L’actuel Percepteur municipal a été à nouveau entendu hier par le Tribunal de grande instance statuant en matière correctionnelle. C’était relativement à la gestion de la Caisse d’avance de la Mairie de Dakar. « Je suis obligé d’être regardant là-dessus », a-t-il déclaré à l’instruction d’audience. Ibrahima Touré, a notamment souligné qu’il a toujours payé des mandats conformément à la réglementation en vigueur.

« Moi, je rends compte directement à la Cour des Comptes en élaborant à la fin de chaque année, un compte de gestion », a expliqué M.Touré qui par ailleurs Prof de finances publiques à l’UCAD. Se voulant explicite, il a en outre déclaré que le compte de gestion n’est rien d’autre qu’un document qui rassemble l’ensemble des opérations de dépenses et de recettes. « Il doit être conforme au compte administratif du Maire », a-t-il ajouté.
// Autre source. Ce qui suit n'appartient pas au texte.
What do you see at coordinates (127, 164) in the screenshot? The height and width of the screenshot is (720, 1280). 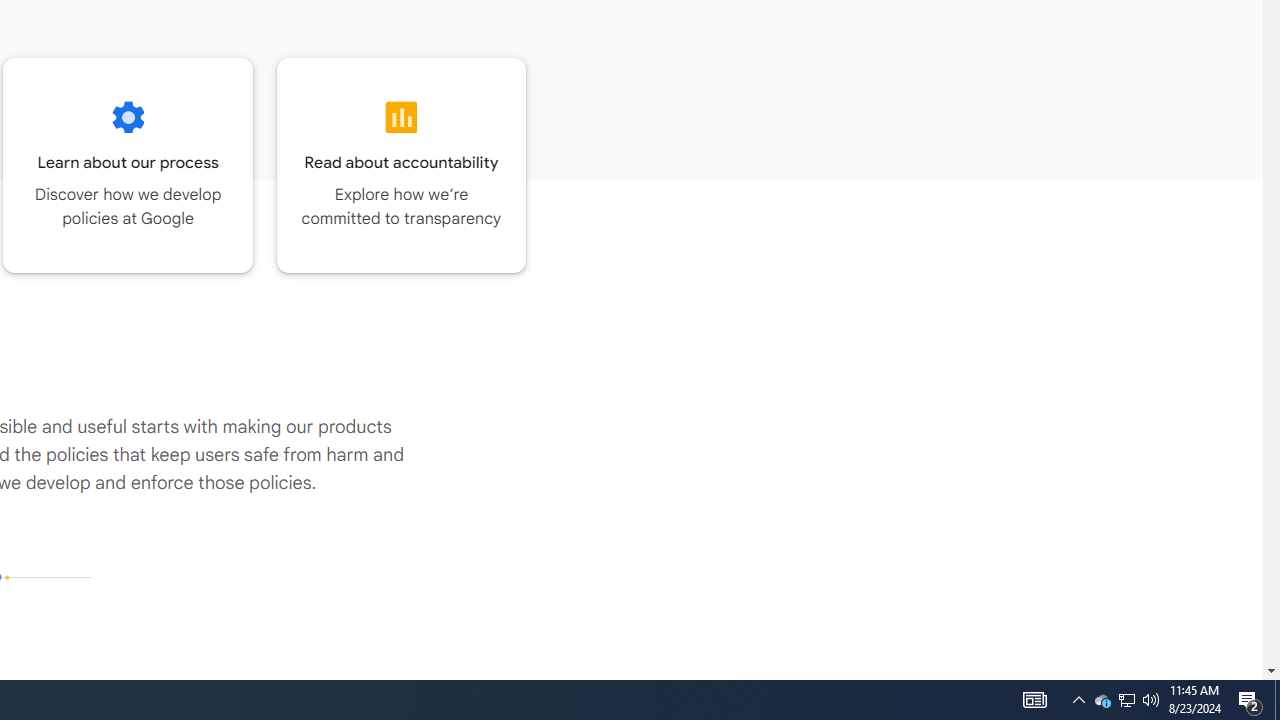 I see `'Go to the Our process page'` at bounding box center [127, 164].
Lui emboîtant le pas, son prédécesseur Mamadou Oumar Bocoum a indiqué qu’en sa qualité de Conseiller financier du Maire au moment où il était en poste à la perception municipale, il a toujours respecté la procédure qui sied en matière de gestion budgétaire. « Durant les 10 ans passés à la Perception municipale, tous les comptes de gestion ont été envoyé à la Cour des Comptes via la hiérarchie », a-t-il dit. Dans la foulée, il a même précisé qu’il n’a jamais été traduit devant la Cour des Comptes.

Au sujet des fonds politiques dont ne cesse de parler Khalifa Sall depuis le début de ce procès, Mamadou Oumar Bocoum est formel là-dessus à l’instar d’Ibrahima Touré. « Je n’ai pas vu dans la nomenclature budgétaire de la ville de Dakar une ligne de crédit intitulée fonds politiques », a-t-il soutenu.

Khalifa Sall : « Nous avons servi les dakarois, sans jamais nous servir »

Khalifa Sall a rappelé hier que lors de ses mandats précédants de député, une grande partie de ses indemnités était distribuée aux indigents. « Quand j’étais député dans la 10ème législature à l’Assemblée nationale, j’avais mis en place une Caisse de solidarité pour répondre aux nombreuses sollicitations », a-t-il dit. A l’en croire, c’est l’ancien Maire socialiste de Dakar Mamadou Diop communément appelé Diop Le Maire qui l’avait un jour conseillé dans ce sens.

« Dans mes indemnités actuelles de Maire, il y a une partie pour aider les populations », a notamment souligné Khalifa Sall. Soumis au feu roulant de l’avocate Ndèye Fatou Touré, il par ailleurs déclaré que le volet social couvre pour 2/3 les dépenses de la ville de Dakar. Sur une question relativement à la gestion de la Caisse d’avance de la Mairie, le prevenu a préféré servir une anecdote au Tribunal. « Une autorité religieuse m’a dit qu’il fallait être vertueux dans la gestion des fonds politiques. C’était en 2009. Et je n’ai jamais déroger à cette règle », a-t-il dit.

Poursuivant ses explications, Khalifa Sall s’est présenté à la barre sous les traits d’un responsable politique honnête et loin de certaines considérations bassement matérielles. « Nous avons servi les dakarois, sans jamais nous servir », a-t-il lancé. Et Khalifa Sall de poursuivre en ajoutant: « Je suis quelqu’un qui ne s’est jamais intéressé aux biens matériels, à l’argent… ».

Pour témoigner de sa bonne foi, il a même révélé au Tribunal qu’il ne dispose que de trois comptes logés dans trois banques de la place. « Pour chaque bien que je possède, je suis prêt à vous dire comment je l’ai obtenu », a dit le Maire de la ville de Dakar. Répondant à une autre question liée cette fois, à son statut de député, il a souligné que depuis l’ouverture de cette presente législature, ses droits de parlementaire sont constamment bafoués par l’Assemblée nationale.

« Je n’ai jamais reçu de convocation par l’Assemblée nationale pour des séances plénières. Je ne reçois aucun courrier ni document », a-t-il déclaré. Et Khalifa Ababacar Sall de conclure en ces termes: « Sauf, que j’ai fait une procuration à Cheikh Bamba Dièye pour régler les diligences adminitratives me concernant ».